WHAT IS REQUIRED: Print all entries precisely as they are written.

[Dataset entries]
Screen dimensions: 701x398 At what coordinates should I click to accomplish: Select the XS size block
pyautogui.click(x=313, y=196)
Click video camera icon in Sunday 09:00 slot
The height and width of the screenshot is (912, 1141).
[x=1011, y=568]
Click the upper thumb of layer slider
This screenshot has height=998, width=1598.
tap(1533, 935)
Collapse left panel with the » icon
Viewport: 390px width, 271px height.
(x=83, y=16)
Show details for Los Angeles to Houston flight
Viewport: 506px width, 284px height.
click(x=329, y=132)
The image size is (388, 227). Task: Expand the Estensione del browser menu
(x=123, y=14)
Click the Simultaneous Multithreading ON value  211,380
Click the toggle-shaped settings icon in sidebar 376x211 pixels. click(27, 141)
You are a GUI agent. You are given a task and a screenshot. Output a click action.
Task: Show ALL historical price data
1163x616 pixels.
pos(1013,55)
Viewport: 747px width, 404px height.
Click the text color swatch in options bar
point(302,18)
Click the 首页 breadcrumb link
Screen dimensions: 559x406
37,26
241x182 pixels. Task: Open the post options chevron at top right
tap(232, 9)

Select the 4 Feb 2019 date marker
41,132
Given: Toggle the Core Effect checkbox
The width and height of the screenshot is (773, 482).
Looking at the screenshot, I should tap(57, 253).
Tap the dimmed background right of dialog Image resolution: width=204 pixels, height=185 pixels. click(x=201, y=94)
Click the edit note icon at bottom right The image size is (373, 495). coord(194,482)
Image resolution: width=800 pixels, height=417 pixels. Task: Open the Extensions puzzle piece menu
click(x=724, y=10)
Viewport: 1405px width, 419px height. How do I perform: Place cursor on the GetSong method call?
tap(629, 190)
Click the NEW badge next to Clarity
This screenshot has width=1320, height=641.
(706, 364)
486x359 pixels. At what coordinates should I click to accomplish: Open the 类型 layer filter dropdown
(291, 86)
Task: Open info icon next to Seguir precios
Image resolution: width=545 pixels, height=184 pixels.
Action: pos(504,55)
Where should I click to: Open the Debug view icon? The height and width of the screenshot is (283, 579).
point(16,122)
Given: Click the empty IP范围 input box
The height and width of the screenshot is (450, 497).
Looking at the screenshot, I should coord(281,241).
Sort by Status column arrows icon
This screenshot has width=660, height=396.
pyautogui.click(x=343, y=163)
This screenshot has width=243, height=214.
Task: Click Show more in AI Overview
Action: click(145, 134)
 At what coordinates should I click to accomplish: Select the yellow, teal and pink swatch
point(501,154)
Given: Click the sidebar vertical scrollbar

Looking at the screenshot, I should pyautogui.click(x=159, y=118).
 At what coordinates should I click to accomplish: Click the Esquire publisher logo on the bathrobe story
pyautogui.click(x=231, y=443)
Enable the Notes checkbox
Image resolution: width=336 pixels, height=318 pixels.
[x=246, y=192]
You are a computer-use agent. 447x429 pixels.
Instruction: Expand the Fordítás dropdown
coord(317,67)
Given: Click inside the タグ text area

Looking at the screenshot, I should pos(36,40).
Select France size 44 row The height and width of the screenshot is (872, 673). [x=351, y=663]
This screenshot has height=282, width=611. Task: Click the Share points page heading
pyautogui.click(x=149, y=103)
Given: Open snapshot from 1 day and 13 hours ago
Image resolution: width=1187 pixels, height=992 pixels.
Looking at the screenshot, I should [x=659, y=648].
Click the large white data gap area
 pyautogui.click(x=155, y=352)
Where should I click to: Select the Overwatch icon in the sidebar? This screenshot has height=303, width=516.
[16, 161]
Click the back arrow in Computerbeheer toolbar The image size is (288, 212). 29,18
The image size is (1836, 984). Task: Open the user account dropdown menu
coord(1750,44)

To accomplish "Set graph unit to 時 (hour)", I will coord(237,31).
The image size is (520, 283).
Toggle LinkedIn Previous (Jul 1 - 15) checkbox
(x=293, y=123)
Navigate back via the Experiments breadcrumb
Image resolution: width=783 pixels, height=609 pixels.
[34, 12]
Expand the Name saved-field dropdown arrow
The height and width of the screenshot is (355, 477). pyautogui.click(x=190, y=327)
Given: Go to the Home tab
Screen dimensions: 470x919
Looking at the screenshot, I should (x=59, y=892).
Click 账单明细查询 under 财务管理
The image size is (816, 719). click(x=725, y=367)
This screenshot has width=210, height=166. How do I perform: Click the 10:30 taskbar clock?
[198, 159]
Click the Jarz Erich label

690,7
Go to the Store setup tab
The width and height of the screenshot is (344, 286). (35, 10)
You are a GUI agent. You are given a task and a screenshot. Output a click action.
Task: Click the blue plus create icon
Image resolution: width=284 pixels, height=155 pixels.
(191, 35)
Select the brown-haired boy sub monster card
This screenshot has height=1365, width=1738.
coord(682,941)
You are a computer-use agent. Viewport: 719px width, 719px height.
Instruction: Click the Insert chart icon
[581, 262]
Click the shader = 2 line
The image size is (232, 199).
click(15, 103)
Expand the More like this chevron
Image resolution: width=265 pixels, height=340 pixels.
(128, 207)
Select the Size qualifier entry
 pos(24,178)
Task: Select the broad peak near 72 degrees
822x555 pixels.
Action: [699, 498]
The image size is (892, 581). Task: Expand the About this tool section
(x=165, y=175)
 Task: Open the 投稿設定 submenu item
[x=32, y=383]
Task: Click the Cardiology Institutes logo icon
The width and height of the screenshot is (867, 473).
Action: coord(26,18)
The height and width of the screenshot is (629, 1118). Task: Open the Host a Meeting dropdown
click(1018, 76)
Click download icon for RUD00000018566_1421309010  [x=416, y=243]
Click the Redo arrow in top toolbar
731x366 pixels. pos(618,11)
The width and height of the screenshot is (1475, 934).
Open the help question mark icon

RESULT:
Screen dimensions: 701x398 At what coordinates should I click to accomplish: Select the XS size block
pyautogui.click(x=313, y=196)
Click video camera icon in Sunday 09:00 slot
The height and width of the screenshot is (912, 1141).
[x=1011, y=568]
Click the upper thumb of layer slider
This screenshot has height=998, width=1598.
tap(1533, 935)
Collapse left panel with the » icon
Viewport: 390px width, 271px height.
(x=83, y=16)
Show details for Los Angeles to Houston flight
Viewport: 506px width, 284px height.
click(x=329, y=132)
The image size is (388, 227). Task: Expand the Estensione del browser menu
(x=123, y=14)
Click the Simultaneous Multithreading ON value  211,380
Click the toggle-shaped settings icon in sidebar 376x211 pixels. click(27, 141)
You are a GUI agent. You are given a task and a screenshot. Output a click action.
Task: Show ALL historical price data
1163x616 pixels.
pos(1013,55)
Viewport: 747px width, 404px height.
Click the text color swatch in options bar
point(302,18)
Click the 首页 breadcrumb link
Screen dimensions: 559x406
37,26
241x182 pixels. Task: Open the post options chevron at top right
tap(232, 9)

Select the 4 Feb 2019 date marker
41,132
Given: Toggle the Core Effect checkbox
The width and height of the screenshot is (773, 482).
Looking at the screenshot, I should tap(57, 253).
Tap the dimmed background right of dialog Image resolution: width=204 pixels, height=185 pixels. click(x=201, y=94)
Click the edit note icon at bottom right The image size is (373, 495). coord(194,482)
Image resolution: width=800 pixels, height=417 pixels. Task: Open the Extensions puzzle piece menu
click(x=724, y=10)
Viewport: 1405px width, 419px height. How do I perform: Place cursor on the GetSong method call?
tap(629, 190)
Click the NEW badge next to Clarity
This screenshot has width=1320, height=641.
(706, 364)
486x359 pixels. At what coordinates should I click to accomplish: Open the 类型 layer filter dropdown
(291, 86)
Task: Open info icon next to Seguir precios
Image resolution: width=545 pixels, height=184 pixels.
Action: pos(504,55)
Where should I click to: Open the Debug view icon? The height and width of the screenshot is (283, 579).
point(16,122)
Given: Click the empty IP范围 input box
The height and width of the screenshot is (450, 497).
Looking at the screenshot, I should coord(281,241).
Sort by Status column arrows icon
This screenshot has width=660, height=396.
pyautogui.click(x=343, y=163)
This screenshot has width=243, height=214.
Task: Click Show more in AI Overview
Action: click(145, 134)
 At what coordinates should I click to accomplish: Select the yellow, teal and pink swatch
point(501,154)
Given: Click the sidebar vertical scrollbar

Looking at the screenshot, I should pyautogui.click(x=159, y=118).
 At what coordinates should I click to accomplish: Click the Esquire publisher logo on the bathrobe story
pyautogui.click(x=231, y=443)
Enable the Notes checkbox
Image resolution: width=336 pixels, height=318 pixels.
[x=246, y=192]
You are a computer-use agent. 447x429 pixels.
Instruction: Expand the Fordítás dropdown
coord(317,67)
Given: Click inside the タグ text area

Looking at the screenshot, I should pos(36,40).
Select France size 44 row The height and width of the screenshot is (872, 673). [x=351, y=663]
This screenshot has height=282, width=611. Task: Click the Share points page heading
pyautogui.click(x=149, y=103)
Given: Open snapshot from 1 day and 13 hours ago
Image resolution: width=1187 pixels, height=992 pixels.
Looking at the screenshot, I should [x=659, y=648].
Click the large white data gap area
 pyautogui.click(x=155, y=352)
Where should I click to: Select the Overwatch icon in the sidebar? This screenshot has height=303, width=516.
[16, 161]
Click the back arrow in Computerbeheer toolbar The image size is (288, 212). 29,18
The image size is (1836, 984). Task: Open the user account dropdown menu
coord(1750,44)

To accomplish "Set graph unit to 時 (hour)", I will coord(237,31).
The image size is (520, 283).
Toggle LinkedIn Previous (Jul 1 - 15) checkbox
(x=293, y=123)
Navigate back via the Experiments breadcrumb
Image resolution: width=783 pixels, height=609 pixels.
[34, 12]
Expand the Name saved-field dropdown arrow
The height and width of the screenshot is (355, 477). pyautogui.click(x=190, y=327)
Given: Go to the Home tab
Screen dimensions: 470x919
Looking at the screenshot, I should (x=59, y=892).
Click 账单明细查询 under 财务管理
The image size is (816, 719). click(x=725, y=367)
This screenshot has width=210, height=166. How do I perform: Click the 10:30 taskbar clock?
[198, 159]
Click the Jarz Erich label

690,7
Go to the Store setup tab
The width and height of the screenshot is (344, 286). (35, 10)
You are a GUI agent. You are given a task and a screenshot. Output a click action.
Task: Click the blue plus create icon
Image resolution: width=284 pixels, height=155 pixels.
(191, 35)
Select the brown-haired boy sub monster card
This screenshot has height=1365, width=1738.
coord(682,941)
You are a computer-use agent. Viewport: 719px width, 719px height.
Instruction: Click the Insert chart icon
[581, 262]
Click the shader = 2 line
The image size is (232, 199).
click(15, 103)
Expand the More like this chevron
Image resolution: width=265 pixels, height=340 pixels.
(128, 207)
Select the Size qualifier entry
 pos(24,178)
Task: Select the broad peak near 72 degrees
822x555 pixels.
Action: [699, 498]
The image size is (892, 581). Task: Expand the About this tool section
(x=165, y=175)
 Task: Open the 投稿設定 submenu item
[x=32, y=383]
Task: Click the Cardiology Institutes logo icon
The width and height of the screenshot is (867, 473).
Action: coord(26,18)
The height and width of the screenshot is (629, 1118). Task: Open the Host a Meeting dropdown
click(1018, 76)
Click download icon for RUD00000018566_1421309010  [x=416, y=243]
Click the Redo arrow in top toolbar
731x366 pixels. pos(618,11)
The width and height of the screenshot is (1475, 934).
Open the help question mark icon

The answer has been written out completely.